Una primera reflexión al respecto es que, a nuestro entender, hay dos tipos de alumnos que compaginan estudios y trabajo: los que inevitablemente necesitan trabajar para pagarse los estudios y los que trabajan porque encuentran poco valor en lo que ocurre en clase y consideran más rentable usar su tiempo trabajando, consiguiendo de alguna manera el material del curso y preparándose los exámenes cuando toque. Estamos convencidos que la mayoría de estudiantes son de este segundo grupo. Uno de los objetivos de nuestra enseñanza debería ser el conseguir que nuestros alumnos adjudicaran tanto valor a lo que ocurre en clase y a las tareas que hemos preparado para ellos, que se dijeran a si mismos: “Esto no me lo puedo perder. Ya trabajaré cuando acabe la carrera”.

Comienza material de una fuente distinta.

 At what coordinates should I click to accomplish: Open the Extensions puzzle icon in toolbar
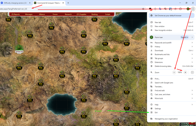180,9
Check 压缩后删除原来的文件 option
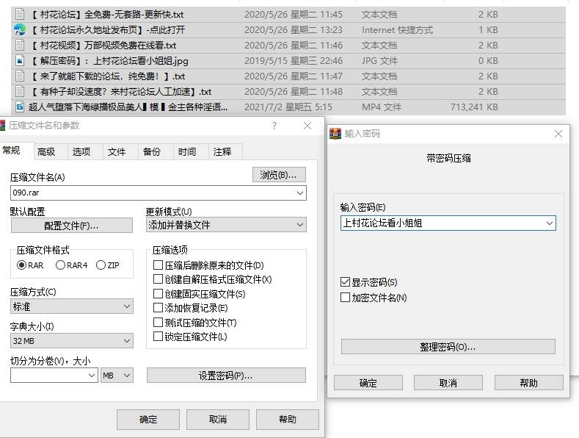Viewport: 579px width, 438px height. click(x=158, y=265)
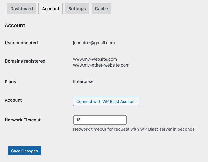The height and width of the screenshot is (162, 208).
Task: Click the network timeout description text
Action: point(134,129)
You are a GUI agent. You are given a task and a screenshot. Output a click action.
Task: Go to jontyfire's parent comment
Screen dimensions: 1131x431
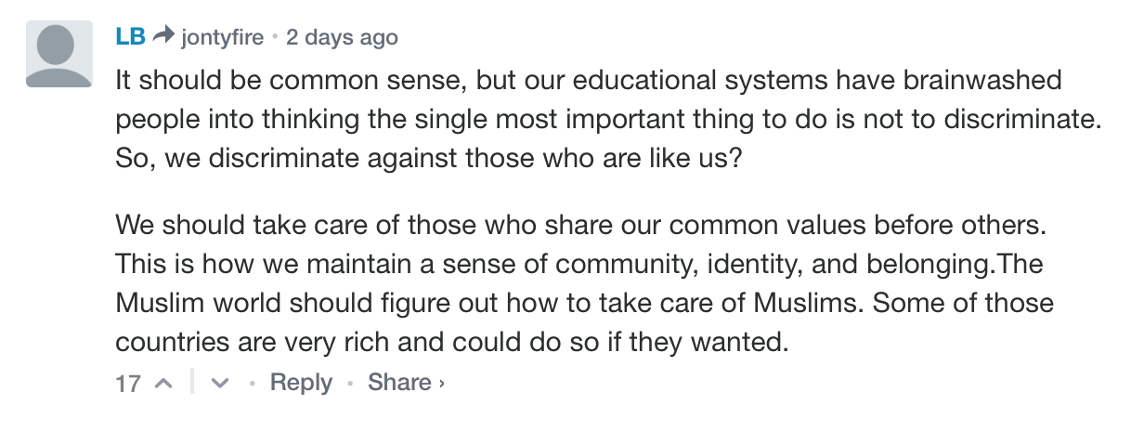click(x=223, y=37)
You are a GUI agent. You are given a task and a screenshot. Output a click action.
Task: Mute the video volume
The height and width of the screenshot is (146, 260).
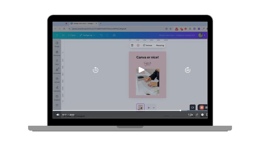[x=58, y=115]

En cualquier caso, no conviene poner en el sistema más dificultades de las estrictamente imprescindibles. No pongamos énfasis en la obligatoriedad de la asistencia a clase (lo cual puede llevar a un debate conflictivo con los alumnos), sino en la obligatoriedad de realizar las tareas y entregar los resultados en el momento establecido para ello (lo cual es mucho menos discutible).  Además, conviene ofrecer una cierta flexibilidad en las entregas, que se negocia en privado, en función de las circunstancias particulares. También conviene tomar algunas precauciones a la hora de formar grupos (por ejemplo, conviene poner en el mismo grupo a alumnos que trabajan, pero que pueden reunirse si es necesario durante los fines de semana). Esto suele ser suficiente para que muchos de los alumnos que trabajan puedan seguir el curso, con mucho esfuerzo, pero sin poner en cuestión los principios organizativos de la programación centrada en el aprendizaje.

Los problemas serios acaban surgiendo en el caso de los alumnos que simplemente no disponen del número de horas de dedicación que requieren los ECTS asignados a la asignatura. En este caso la respuesta no puede ser otra: “Vuelve a matricularte cuanto tengas ese tiempo disponible”.

En cualquier caso,  conocemos ejemplos en los que el profesor ha sido capaz de arbitrar un sistema en el que, desde el primer momento se detecta cuáles son los alumnos que no pueden seguir el plan establecido por falta de tiempo, y negocia con ellos un plan alternativo (el plan B), que puede incluir algunas horas de consulta y dos o tres exámenes, más o menos tradicionales, sin perjudicar con ello la dinámica general del curso. Después de todo, ese plan B es el que hubiesen seguido, en el formato tradicional, los alumnos que no tienen tiempo para venir a clase.